• _Texto fornecido_
◇ ◇ ◇ ◇ ◇ ◇ ◇

Roupa, meio ambiente e pensamento imagético

Foto de Public Domain Pictures no Pexels

Seu armário está abarrotado de roupas e você sente que, mesmo assim, nunca tem o que vestir? E o que isso tem a ver com o meio ambiente? Vou te contar brevemente a minha trajetória que me fez entender, hoje, a relação entre minimalismo, estilo pessoal e liberdade de expressão por meio das nossas roupas. Isso mesmo, é sobre as roupas que já estão bem aí no seu armário. ☺

Muitos ainda insistem em subestimar o impacto da nossa vestimenta na nossa vida, mas as roupas, além de serem um meio de expressão pessoal e um espaço de criação livre, podem nos ajudar a repensar nossa relação com as coisas, e com o nosso ritmo de consumo. Uma verdadeira revolução verde? Sim, é o potencial que vejo nelas.

Muito prazer por você estar me lendo aqui. Eu sou Dandara Dantas, designer e artista visual, nova colunista do Vivoverde e nova moradora de Palmas, Tocantins. É mesmo muita novidade para mim, mas a maior delas foi eu ter me mudado do Rio de Janeiro há três meses, com apenas duas malas. De fato, eu empacotei a minha vida mais facilmente do que eu poderia imaginar por, naquele momento, já possuir muito menos coisas do que eu já tivera há alguns anos. E essa experiência de botar a casa nas costas me fez enxergar que posso colocá-la e me mudar novamente, se for preciso, sem o peso aprisionador dos objetos que a gente acha que precisa ter. É um caminho sem volta, ao menos para mim. Por isso, gostaria de inaugurar essa coluna compartilhando esse meu processo desafiador, repleto de autoconhecimento. 

Foto: Antônio Jr.

Eu amo criar imagens. Minha pesquisa de doutorado, inclusive, defende que pensamos por meio da imagem, antes mesmo de desenvolver um raciocínio linear, conceitual. Para mim, pensar é imaginar e vice-versa, e é onde está nossa distinção em relação às máquinas, assunto que assola artistas e cientistas: será que os robôs nos superam? Meu palpite é que não pelo fato de eles (ainda) não conseguirem imaginar, mas isso é assunto para outra hora. Meu fascínio por imagens me levou à graduação em comunicação visual, que exercitou minha imaginação para projetar imagens bidimensionais, como livros e revistas, o tal Design Gráfico. No mestrado, em Artes visuais, comecei a expandir essas imagens para outras dimensões do corpo por meio de performances interativas e, nessa, meu pensamento foi se expandindo junto. No doutorado interdisciplinar, refleti sobre o pensamento imagético e como ele está presente no design, nas artes e nas ciências.

◇ ◇ ◇ ◇ ◇ ◇ ◇

• _Registros_
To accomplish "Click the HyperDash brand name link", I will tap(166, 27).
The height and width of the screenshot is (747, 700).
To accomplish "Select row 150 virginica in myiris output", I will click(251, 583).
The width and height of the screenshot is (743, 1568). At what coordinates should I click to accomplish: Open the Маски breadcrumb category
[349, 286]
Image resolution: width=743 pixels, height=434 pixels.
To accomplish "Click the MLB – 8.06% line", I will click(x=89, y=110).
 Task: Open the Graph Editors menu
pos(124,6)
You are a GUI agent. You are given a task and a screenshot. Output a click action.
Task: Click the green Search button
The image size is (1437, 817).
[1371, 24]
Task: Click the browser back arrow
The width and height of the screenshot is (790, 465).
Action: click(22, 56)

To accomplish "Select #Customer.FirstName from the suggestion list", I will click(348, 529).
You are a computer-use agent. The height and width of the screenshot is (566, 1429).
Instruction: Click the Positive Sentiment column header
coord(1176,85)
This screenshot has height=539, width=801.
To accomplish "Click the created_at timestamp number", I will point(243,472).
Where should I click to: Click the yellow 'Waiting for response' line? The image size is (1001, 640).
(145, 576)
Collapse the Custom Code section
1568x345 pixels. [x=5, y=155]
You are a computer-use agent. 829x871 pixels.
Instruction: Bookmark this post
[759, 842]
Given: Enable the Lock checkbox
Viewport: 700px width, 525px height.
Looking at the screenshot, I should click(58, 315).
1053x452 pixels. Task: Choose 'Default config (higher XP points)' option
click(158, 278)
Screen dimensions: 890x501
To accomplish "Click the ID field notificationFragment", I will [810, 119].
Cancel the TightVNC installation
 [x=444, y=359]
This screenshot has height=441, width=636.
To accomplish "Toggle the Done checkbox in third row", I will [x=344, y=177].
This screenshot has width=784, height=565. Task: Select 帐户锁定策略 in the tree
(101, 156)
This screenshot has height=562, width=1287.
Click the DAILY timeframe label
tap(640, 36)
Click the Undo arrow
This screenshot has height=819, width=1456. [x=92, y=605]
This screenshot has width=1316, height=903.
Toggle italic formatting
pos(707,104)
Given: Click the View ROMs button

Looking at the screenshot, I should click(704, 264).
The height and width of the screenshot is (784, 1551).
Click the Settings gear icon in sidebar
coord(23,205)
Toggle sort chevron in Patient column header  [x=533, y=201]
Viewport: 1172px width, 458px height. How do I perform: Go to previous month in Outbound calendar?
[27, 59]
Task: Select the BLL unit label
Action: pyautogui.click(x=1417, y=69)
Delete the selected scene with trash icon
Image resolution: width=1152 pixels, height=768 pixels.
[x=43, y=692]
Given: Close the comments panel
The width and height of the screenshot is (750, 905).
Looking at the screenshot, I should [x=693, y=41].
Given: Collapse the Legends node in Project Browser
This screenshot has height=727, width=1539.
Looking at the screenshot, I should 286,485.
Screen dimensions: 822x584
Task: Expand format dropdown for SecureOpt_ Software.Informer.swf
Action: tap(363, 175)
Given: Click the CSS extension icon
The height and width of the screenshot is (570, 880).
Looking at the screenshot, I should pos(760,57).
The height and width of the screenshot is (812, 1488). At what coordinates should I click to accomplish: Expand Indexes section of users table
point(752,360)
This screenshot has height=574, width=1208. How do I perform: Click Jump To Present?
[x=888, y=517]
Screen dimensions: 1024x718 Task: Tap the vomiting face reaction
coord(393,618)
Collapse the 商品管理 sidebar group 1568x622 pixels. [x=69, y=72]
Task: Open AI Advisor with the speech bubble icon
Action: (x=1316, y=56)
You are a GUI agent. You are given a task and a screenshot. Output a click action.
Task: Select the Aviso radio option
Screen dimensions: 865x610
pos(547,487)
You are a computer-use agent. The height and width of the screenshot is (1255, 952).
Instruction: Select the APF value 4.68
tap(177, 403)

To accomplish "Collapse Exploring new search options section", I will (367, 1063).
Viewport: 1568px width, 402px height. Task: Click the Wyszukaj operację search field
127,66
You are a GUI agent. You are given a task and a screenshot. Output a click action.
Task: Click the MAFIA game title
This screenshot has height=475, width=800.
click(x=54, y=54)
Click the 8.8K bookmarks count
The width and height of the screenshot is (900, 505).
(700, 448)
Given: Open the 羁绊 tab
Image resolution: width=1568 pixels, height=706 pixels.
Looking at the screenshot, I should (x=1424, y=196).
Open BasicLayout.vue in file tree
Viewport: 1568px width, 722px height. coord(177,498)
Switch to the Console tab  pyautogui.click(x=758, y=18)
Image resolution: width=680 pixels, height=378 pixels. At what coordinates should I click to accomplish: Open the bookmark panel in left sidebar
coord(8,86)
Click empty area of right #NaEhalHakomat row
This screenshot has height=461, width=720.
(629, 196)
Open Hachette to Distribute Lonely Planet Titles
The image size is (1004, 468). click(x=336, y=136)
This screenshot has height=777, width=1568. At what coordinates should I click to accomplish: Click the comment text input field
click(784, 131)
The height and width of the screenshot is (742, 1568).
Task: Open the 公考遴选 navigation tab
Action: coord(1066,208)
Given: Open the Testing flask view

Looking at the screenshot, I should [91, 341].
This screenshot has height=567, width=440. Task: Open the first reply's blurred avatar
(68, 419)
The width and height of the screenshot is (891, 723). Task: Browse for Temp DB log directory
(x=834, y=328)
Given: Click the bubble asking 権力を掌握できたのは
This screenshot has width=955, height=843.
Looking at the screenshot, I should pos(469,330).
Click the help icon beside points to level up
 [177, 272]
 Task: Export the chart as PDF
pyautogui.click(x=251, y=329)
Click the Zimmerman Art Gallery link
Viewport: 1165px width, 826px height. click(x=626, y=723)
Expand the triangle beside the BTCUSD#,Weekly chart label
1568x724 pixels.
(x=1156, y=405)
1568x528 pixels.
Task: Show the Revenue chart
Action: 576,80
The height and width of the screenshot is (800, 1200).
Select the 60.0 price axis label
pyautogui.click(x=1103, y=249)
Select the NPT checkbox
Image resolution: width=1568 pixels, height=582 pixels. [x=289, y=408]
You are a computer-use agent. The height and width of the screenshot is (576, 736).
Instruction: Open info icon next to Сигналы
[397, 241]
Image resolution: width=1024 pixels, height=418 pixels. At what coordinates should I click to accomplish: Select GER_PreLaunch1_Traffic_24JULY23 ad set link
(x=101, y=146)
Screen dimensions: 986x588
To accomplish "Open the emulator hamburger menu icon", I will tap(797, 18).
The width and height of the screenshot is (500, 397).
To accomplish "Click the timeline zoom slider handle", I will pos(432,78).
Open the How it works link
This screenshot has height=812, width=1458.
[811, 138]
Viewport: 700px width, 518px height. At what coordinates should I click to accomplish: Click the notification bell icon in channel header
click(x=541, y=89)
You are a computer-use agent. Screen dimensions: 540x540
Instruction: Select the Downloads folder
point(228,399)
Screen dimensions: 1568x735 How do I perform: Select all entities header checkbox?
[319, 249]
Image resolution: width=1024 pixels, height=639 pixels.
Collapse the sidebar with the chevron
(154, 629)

◇ ◇ ◇ ◇ ◇ ◇ ◇

• _Ações a realizar_
1. Indique se cada afirmação abaixo está de acordo com o texto sobre roupas e meio ambiente, respondendo sim ou não e citando literalmente as palavras do texto que o comprovam. (a) A autora se mudou do Rio de Janeiro com apenas duas malas. (b) O mestrado da autora foi em Design Gráfico. (c) A autora acredita que os robôs já conseguem imaginar.
2. Reproduza o trecho do texto sobre roupas e meio ambiente que vai de "Foto de Public Domain" a "que vejo nelas.".
3. Segundo o texto sobre roupas e meio ambiente, em que área a autora fez sua graduação?
As linhas constituem um material independente do texto sobre roupas e meio ambiente.

• _Respostas por tarefa_
1.
(a) Sim: "eu ter me mudado do Rio de Janeiro há três meses, com apenas duas malas".
(b) Não: "No mestrado, em Artes visuais".
(c) Não: "Meu palpite é que não pelo fato de eles (ainda) não conseguirem imaginar".

2.
Foto de Public Domain Pictures no Pexels

Seu armário está abarrotado de roupas e você sente que, mesmo assim, nunca tem o que vestir? E o que isso tem a ver com o meio ambiente? Vou te contar brevemente a minha trajetória que me fez entender, hoje, a relação entre minimalismo, estilo pessoal e liberdade de expressão por meio das nossas roupas. Isso mesmo, é sobre as roupas que já estão bem aí no seu armário. ☺

Muitos ainda insistem em subestimar o impacto da nossa vestimenta na nossa vida, mas as roupas, além de serem um meio de expressão pessoal e um espaço de criação livre, podem nos ajudar a repensar nossa relação com as coisas, e com o nosso ritmo de consumo. Uma verdadeira revolução verde? Sim, é o potencial que vejo nelas.

3. Em comunicação visual.